**Teks yang diberikan:**
Tokoberita.com – Fenomena hilal yang menjadi penanda awal bulan Hijriah diprediksi sulit terlihat di wilayah Medan dan sekitarnya pada hari ini. Badan Meteorologi, Klimatologi, dan Geofisika (BMKG) mengungkapkan bahwa kondisi cuaca serta posisi hilal menjadi faktor utama yang menyebabkan pengamatan hilal mengalami kendala.
Menurut keterangan resmi dari BMKG, ketinggian hilal di wilayah Medan masih berada di bawah 2 derajat di atas ufuk. Dengan posisi yang rendah tersebut, hilal menjadi sulit diamati dengan mata telanjang, bahkan menggunakan alat bantu seperti teleskop.
“Di Medan dan sekitarnya, posisi hilal masih sangat rendah. Selain itu, cuaca yang berawan tebal memperparah kondisi sehingga pengamatan hilal berpotensi gagal,” ujar Kepala BMKG Wilayah I Medan, Sabtu (15/2/2025).
BMKG menjelaskan bahwa faktor atmosfer sangat memengaruhi visibilitas hilal. Kelembaban udara yang tinggi menyebabkan cahaya hilal terserap atau terhalang oleh lapisan atmosfer, terutama saat matahari terbenam.
Selain itu, awan tebal dan polusi cahaya dari kota-kota besar seperti Medan turut menjadi penghambat dalam proses pengamatan. Polusi cahaya dari lampu kota dapat mengurangi kontras antara langit dan hilal yang berukuran sangat tipis.
“Pengamatan hilal sangat bergantung pada kondisi langit yang cerah. Jika langit tertutup awan atau kabut, maka kemungkinan hilal terlihat sangat kecil,” tambahnya.
BMKG juga mencatat bahwa secara astronomis, konjungsi atau ijtimak (pertemuan antara matahari dan bulan) terjadi pada pagi hari. Dengan waktu tersebut, hilal menjadi sangat muda saat matahari terbenam, sehingga sulit teramati.
Beberapa lokasi di Indonesia bagian barat, termasuk Sumatera Utara, memang memiliki tantangan dalam mengamati hilal karena posisi geografis yang menyebabkan hilal terlihat lebih rendah dibandingkan daerah di wilayah timur.

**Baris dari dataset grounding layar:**
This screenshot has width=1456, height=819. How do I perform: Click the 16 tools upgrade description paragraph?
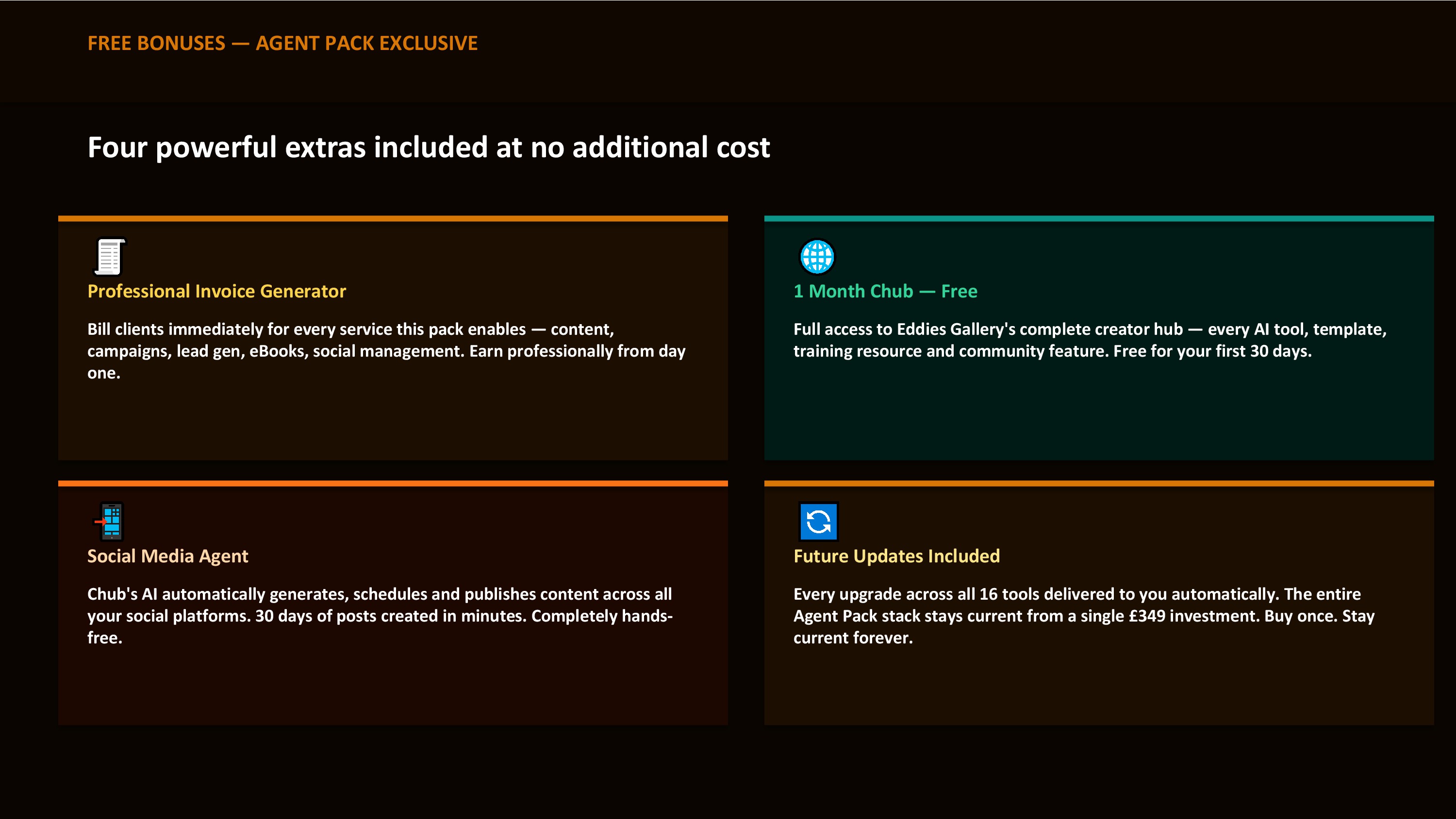pyautogui.click(x=1084, y=616)
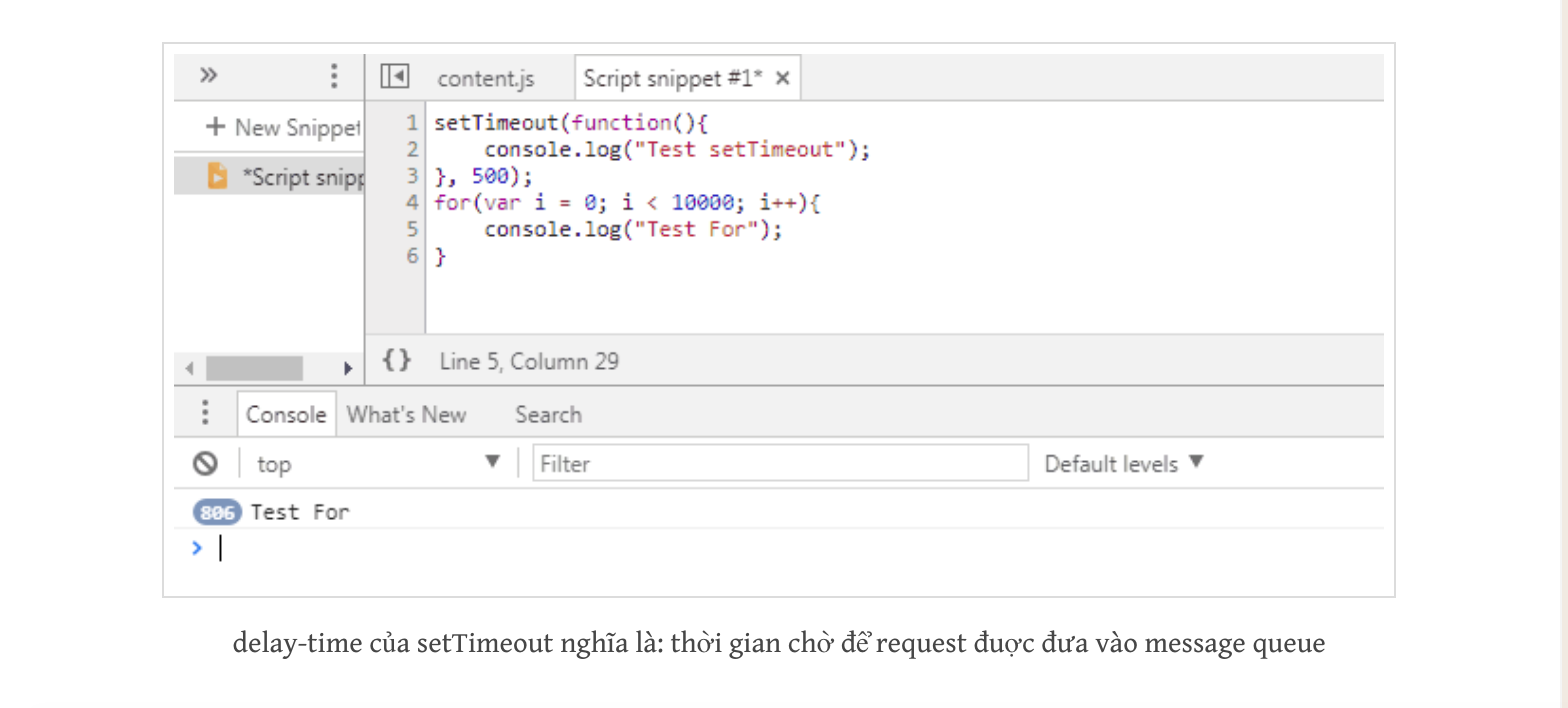Close the Script snippet #1 tab
This screenshot has width=1568, height=708.
tap(783, 78)

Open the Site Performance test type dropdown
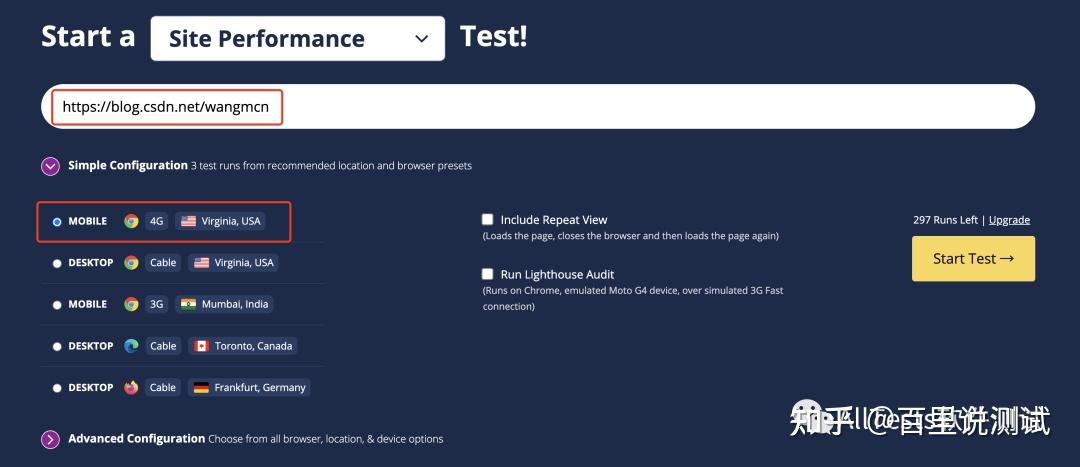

**Tugas yang diminta 1:** Tolong format semua baris dari dataset grounding layar di atas menjadi daftar JSON berisi string, satu string untuk tiap baris. Lewati baris kosong dan jangan sertakan gambarnya.
**Tugas yang diminta 2:** Lanjutkan berita tentang sulitnya pengamatan hilal di Medan mulai dari kalimat terakhir yang tercantum.

**Hasil akhir 1:**
[
  "This screenshot has width=1456, height=819. How do I perform: Click the 16 tools upgrade description paragraph?",
  "pyautogui.click(x=1084, y=616)",
  "Close the Script snippet #1 tab",
  "This screenshot has width=1568, height=708.",
  "tap(783, 78)",
  "Open the Site Performance test type dropdown"
]

**Hasil akhir 2:**
Meski demikian, BMKG tetap melakukan pemantauan secara intensif menggunakan teknologi canggih seperti teleskop digital dan kamera CCD (Charge Coupled Device) yang mampu menangkap objek redup di langit.
“Kami bekerja sama dengan berbagai pihak untuk memastikan hasil pengamatan akurat. Jika hilal tidak terlihat, maka keputusan terkait awal bulan Hijriah akan mengacu pada perhitungan hisab dan hasil pantauan di wilayah lain,” jelas BMKG.
Tidak terlihatnya hilal di Medan bukanlah fenomena baru. Dalam beberapa tahun terakhir, pengamatan hilal di wilayah ini sering terkendala akibat cuaca ekstrem dan kelembaban tinggi, terutama pada musim hujan.
Ahli astronomi dari Lembaga Falakiyah menjelaskan bahwa hilal baru dapat diamati jika memenuhi kriteria Imkanur Rukyat (kemungkinan terlihat), yaitu memiliki ketinggian minimal 3 derajat dan elongasi (jarak sudut antara bulan dan matahari) sekitar 6,4 derajat.
Dengan kondisi Medan yang masih di bawah kriteria tersebut, peluang hilal terlihat sangat kecil. Meski demikian, pengamatan di wilayah lain seperti Nusa Tenggara Timur atau Papua masih memiliki kemungkinan lebih besar karena posisi hilal di wilayah tersebut lebih tinggi.
BMKG menegaskan bahwa hasil pengamatan ini akan menjadi bahan pertimbangan dalam sidang Isbat yang dilakukan oleh pemerintah bersama organisasi keagamaan. Keputusan mengenai awal bulan Hijriah akan disampaikan secara resmi setelah seluruh data dikumpulkan dan diverifikasi.
Masyarakat diimbau untuk menunggu hasil resmi dari pemerintah terkait penetapan awal bulan. BMKG juga akan terus memantau kondisi cuaca dan melakukan pengamatan lanjutan di beberapa titik strategis di seluruh Indonesia.
Fenomena hilal menjadi perhatian penting bagi umat Islam karena menjadi penentu waktu-waktu penting dalam kalender Hijriah, seperti awal Ramadhan, Idul Fitri, dan Idul Adha. Oleh karena itu, akurasi dalam pengamatan sangat dijaga agar menghasilkan keputusan yang sah secara hukum dan syariat.
Dengan perkembangan teknologi dan kolaborasi antara lembaga astronomi serta instansi terkait, diharapkan pengamatan hilal di masa depan dapat dilakukan dengan lebih akurat meskipun dihadapkan pada tantangan cuaca dan faktor alam lainnya.